LA LEZIONE DI ELOQUENZA DI ANTONIO
Dal “Giulio Cesare” – Atto III° Scena II°
Roma. Il Foro, gremito di cittadini che hanno appena ascoltato il discorso di Bruto. Entrano Antonio ed altri col corpo di Cesare.
Bruto: Ecco che giunge il suo corpo, pianto da Marc’Antonio, il quale, benché nessuna parte abbia avuto nella sua morte, ne riceverà il benefizio, un posto nella repubblica; e chi di voi non riceverà altrettanto? Con questo io parto, ché, come io uccisi il mio miglior amico per il bene di Roma, ho lo stesso pugnale per me stesso, quando piacerà alla mia patria di aver bisogno della mia morte.
Tutti: Vivi, Bruto! vivi, vivi!
1 ° citt. Portatelo in trionfo alla sua casa.
2° citt. Dategli una statua con i suoi antenati.
3 ° citt.
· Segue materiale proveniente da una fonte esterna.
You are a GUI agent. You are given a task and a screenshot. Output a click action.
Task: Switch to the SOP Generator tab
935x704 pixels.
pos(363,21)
Sia egli Cesare!
4° citt . Le migliori qualità di Cesare saranno coronate in Bruto… (omissis)
1 ° citt. …Fermi, oh! Udiamo Marc’Antonio.
2° citt. Che salga sulla pubblica cattedra, l’udremo. Nobile Antonio, sali… (omissis)
2° citt. …Silenzio! Udiamo ciò che Antonio può dire.
Antonio: O voi gentili Romani…
1 ° citt. Silenzio, oh! Udiamolo.
Antonio: Amici, Romani, compatrioti, prestatemi orecchio: io vengo a seppellire Cesare, non a lodarlo. Il male che gli uomini fanno sopravvive loro; il bene è spesso sepolto con le loro ossa e così sia di Cesare.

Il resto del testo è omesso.